You can’t protect yourself from the Equifax breach


Late last week, news broke of a massive data breach at Equifax, one of the three major credit rating agencies. Equifax may have lost private information, including Social Security numbers, for up to 143 million U.S. consumers, which would be over half of the adult, bank-account-participating population of the country.

Here is how to understand your risk and best live with the exposure.

As always, when Mogull writes/speaks, I listen. Good article even with the sour note at the end.

  • James Hughes

    I’ve done all I can. I froze all my information at all 4 agencies and enrolled in the alerts as well. I have two factor authorization whenever it is available as well as any alerts my bank or credit cards offer.

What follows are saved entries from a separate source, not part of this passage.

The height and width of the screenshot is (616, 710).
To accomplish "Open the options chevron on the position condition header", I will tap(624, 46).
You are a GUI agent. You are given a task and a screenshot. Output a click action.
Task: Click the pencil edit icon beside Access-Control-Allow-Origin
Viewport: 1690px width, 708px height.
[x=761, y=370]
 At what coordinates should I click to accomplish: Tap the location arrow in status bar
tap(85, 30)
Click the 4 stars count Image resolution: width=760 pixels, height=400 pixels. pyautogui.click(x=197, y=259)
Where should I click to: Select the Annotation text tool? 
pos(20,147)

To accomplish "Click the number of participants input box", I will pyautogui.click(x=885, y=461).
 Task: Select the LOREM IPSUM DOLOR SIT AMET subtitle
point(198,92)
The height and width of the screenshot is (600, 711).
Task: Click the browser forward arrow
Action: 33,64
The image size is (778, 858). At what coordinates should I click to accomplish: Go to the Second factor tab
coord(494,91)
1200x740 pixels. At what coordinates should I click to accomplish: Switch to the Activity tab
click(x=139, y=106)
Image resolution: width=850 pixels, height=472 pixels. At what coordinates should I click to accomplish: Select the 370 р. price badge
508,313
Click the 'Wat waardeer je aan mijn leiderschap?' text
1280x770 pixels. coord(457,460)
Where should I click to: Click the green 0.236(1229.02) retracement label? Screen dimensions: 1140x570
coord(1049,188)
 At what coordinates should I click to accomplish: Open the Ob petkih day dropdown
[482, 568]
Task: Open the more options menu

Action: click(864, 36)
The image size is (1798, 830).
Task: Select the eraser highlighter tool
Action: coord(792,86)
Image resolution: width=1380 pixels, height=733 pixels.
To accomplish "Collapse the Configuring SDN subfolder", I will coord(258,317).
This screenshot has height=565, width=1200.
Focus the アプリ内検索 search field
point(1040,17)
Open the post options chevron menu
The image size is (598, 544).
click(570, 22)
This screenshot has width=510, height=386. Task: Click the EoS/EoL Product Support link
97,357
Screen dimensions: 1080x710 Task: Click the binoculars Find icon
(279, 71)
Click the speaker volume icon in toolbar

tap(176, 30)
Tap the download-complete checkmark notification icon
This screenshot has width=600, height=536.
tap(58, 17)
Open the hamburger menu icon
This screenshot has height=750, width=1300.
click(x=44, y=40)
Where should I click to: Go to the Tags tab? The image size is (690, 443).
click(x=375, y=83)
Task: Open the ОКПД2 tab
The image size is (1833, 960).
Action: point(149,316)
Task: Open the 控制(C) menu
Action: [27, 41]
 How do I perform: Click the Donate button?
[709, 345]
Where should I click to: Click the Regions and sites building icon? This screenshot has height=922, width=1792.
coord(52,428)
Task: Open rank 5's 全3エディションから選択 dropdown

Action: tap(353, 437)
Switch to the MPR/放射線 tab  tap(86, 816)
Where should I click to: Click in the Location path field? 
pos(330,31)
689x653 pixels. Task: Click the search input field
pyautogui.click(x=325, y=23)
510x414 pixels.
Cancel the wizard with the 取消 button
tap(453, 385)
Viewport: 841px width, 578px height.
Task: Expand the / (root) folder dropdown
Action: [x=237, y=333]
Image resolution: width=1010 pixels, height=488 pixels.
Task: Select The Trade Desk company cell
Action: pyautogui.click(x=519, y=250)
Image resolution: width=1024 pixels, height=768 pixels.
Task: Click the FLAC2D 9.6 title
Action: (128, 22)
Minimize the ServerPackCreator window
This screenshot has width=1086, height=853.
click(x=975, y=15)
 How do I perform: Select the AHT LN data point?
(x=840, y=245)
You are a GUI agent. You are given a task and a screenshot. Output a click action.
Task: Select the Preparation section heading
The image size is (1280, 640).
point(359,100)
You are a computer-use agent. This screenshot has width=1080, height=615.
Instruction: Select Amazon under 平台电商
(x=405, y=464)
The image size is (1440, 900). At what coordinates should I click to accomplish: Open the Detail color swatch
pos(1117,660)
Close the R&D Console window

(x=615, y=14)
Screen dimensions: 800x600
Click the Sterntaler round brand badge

    I think the government should either allow anyone to change their SS number or better yet, switch to a randomized number system that is generated using a 2 factor authorization system. Something has to change and soon. Luckily as Rich mentions i the article, plenty of politicians have been impacted as well, a great motivator indeed.

    • GS

      I did all that as well. Changing the SS number wouldn’t help as it is still linked back to the original. The fact that these agencies were allowed to store all the information that identifies us, yet not required to secure it beyond what they felt like, is absurd. No matter the security protocol, it fails at the human level, where the customer service representative gets conned into making changes to all your carefully planned measures. It will always be a tradeoff between security and convenience, for both the consumer and the business. Personally I would love to have the ability to opt-in to a system requiring Touch ID (or Face ID) via a device in my possession for any transaction that needs to be certain it is me.

      • James Hughes

        “Changing the SS number wouldn’t help as it is still linked back to the original” I wasn’t aware of that. So then, what good does it do to change your SS# if you are a victim of domestic abuse or identity theft?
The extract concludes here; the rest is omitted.